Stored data
-=-=-

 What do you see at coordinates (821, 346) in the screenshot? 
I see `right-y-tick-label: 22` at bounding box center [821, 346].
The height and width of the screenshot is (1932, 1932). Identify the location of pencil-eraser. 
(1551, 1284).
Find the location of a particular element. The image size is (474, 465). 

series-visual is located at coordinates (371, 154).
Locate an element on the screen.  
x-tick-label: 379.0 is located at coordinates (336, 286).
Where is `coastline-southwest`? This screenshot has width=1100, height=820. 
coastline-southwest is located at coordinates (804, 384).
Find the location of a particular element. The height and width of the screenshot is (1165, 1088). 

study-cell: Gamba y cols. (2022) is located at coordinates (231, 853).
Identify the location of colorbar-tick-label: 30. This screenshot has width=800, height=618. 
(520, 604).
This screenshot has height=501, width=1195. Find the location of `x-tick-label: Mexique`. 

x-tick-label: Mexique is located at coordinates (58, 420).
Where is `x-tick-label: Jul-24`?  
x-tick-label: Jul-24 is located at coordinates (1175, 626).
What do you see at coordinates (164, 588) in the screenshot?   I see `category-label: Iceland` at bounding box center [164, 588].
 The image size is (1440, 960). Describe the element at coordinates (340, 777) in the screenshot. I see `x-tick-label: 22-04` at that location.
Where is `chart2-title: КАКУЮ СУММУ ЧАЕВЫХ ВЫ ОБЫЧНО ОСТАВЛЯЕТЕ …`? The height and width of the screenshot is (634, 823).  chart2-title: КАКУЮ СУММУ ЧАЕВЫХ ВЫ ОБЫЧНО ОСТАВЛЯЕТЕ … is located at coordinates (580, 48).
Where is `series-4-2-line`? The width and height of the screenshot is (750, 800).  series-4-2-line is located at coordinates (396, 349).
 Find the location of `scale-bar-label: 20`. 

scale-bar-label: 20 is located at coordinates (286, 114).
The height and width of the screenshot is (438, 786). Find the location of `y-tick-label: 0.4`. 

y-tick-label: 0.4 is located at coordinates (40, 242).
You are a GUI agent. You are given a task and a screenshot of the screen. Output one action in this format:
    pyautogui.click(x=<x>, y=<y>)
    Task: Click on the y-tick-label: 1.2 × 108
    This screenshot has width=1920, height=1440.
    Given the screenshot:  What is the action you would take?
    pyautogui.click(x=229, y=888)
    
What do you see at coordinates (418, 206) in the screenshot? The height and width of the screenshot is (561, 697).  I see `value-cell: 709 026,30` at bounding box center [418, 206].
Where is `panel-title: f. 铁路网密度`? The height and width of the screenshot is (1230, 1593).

-=-=-

__Task brief__: In all the rows above, switch "Find the location of" to "Give the position of" and keep every other character the same.

__Answer for the task__:
 What do you see at coordinates (821, 346) in the screenshot? 
I see `right-y-tick-label: 22` at bounding box center [821, 346].
The height and width of the screenshot is (1932, 1932). Identify the location of pencil-eraser. 
(1551, 1284).
Give the position of a particular element. The image size is (474, 465). 

series-visual is located at coordinates (371, 154).
Locate an element on the screen.  
x-tick-label: 379.0 is located at coordinates (336, 286).
Where is `coastline-southwest`? This screenshot has width=1100, height=820. 
coastline-southwest is located at coordinates (804, 384).
Give the position of a particular element. The height and width of the screenshot is (1165, 1088). 

study-cell: Gamba y cols. (2022) is located at coordinates (231, 853).
Identify the location of colorbar-tick-label: 30. This screenshot has width=800, height=618. 
(520, 604).
This screenshot has height=501, width=1195. Give the position of `x-tick-label: Mexique`. 

x-tick-label: Mexique is located at coordinates (58, 420).
Where is `x-tick-label: Jul-24`?  
x-tick-label: Jul-24 is located at coordinates (1175, 626).
What do you see at coordinates (164, 588) in the screenshot?   I see `category-label: Iceland` at bounding box center [164, 588].
 The image size is (1440, 960). Describe the element at coordinates (340, 777) in the screenshot. I see `x-tick-label: 22-04` at that location.
Where is `chart2-title: КАКУЮ СУММУ ЧАЕВЫХ ВЫ ОБЫЧНО ОСТАВЛЯЕТЕ …`? The height and width of the screenshot is (634, 823).  chart2-title: КАКУЮ СУММУ ЧАЕВЫХ ВЫ ОБЫЧНО ОСТАВЛЯЕТЕ … is located at coordinates (580, 48).
Where is `series-4-2-line`? The width and height of the screenshot is (750, 800).  series-4-2-line is located at coordinates (396, 349).
 Give the position of `scale-bar-label: 20`. 

scale-bar-label: 20 is located at coordinates (286, 114).
The height and width of the screenshot is (438, 786). Give the position of `y-tick-label: 0.4`. 

y-tick-label: 0.4 is located at coordinates (40, 242).
You are a GUI agent. You are given a task and a screenshot of the screen. Output one action in this format:
    pyautogui.click(x=<x>, y=<y>)
    Task: Click on the y-tick-label: 1.2 × 108
    This screenshot has width=1920, height=1440.
    Given the screenshot:  What is the action you would take?
    pyautogui.click(x=229, y=888)
    
What do you see at coordinates (418, 206) in the screenshot? The height and width of the screenshot is (561, 697).  I see `value-cell: 709 026,30` at bounding box center [418, 206].
Where is `panel-title: f. 铁路网密度`? The height and width of the screenshot is (1230, 1593).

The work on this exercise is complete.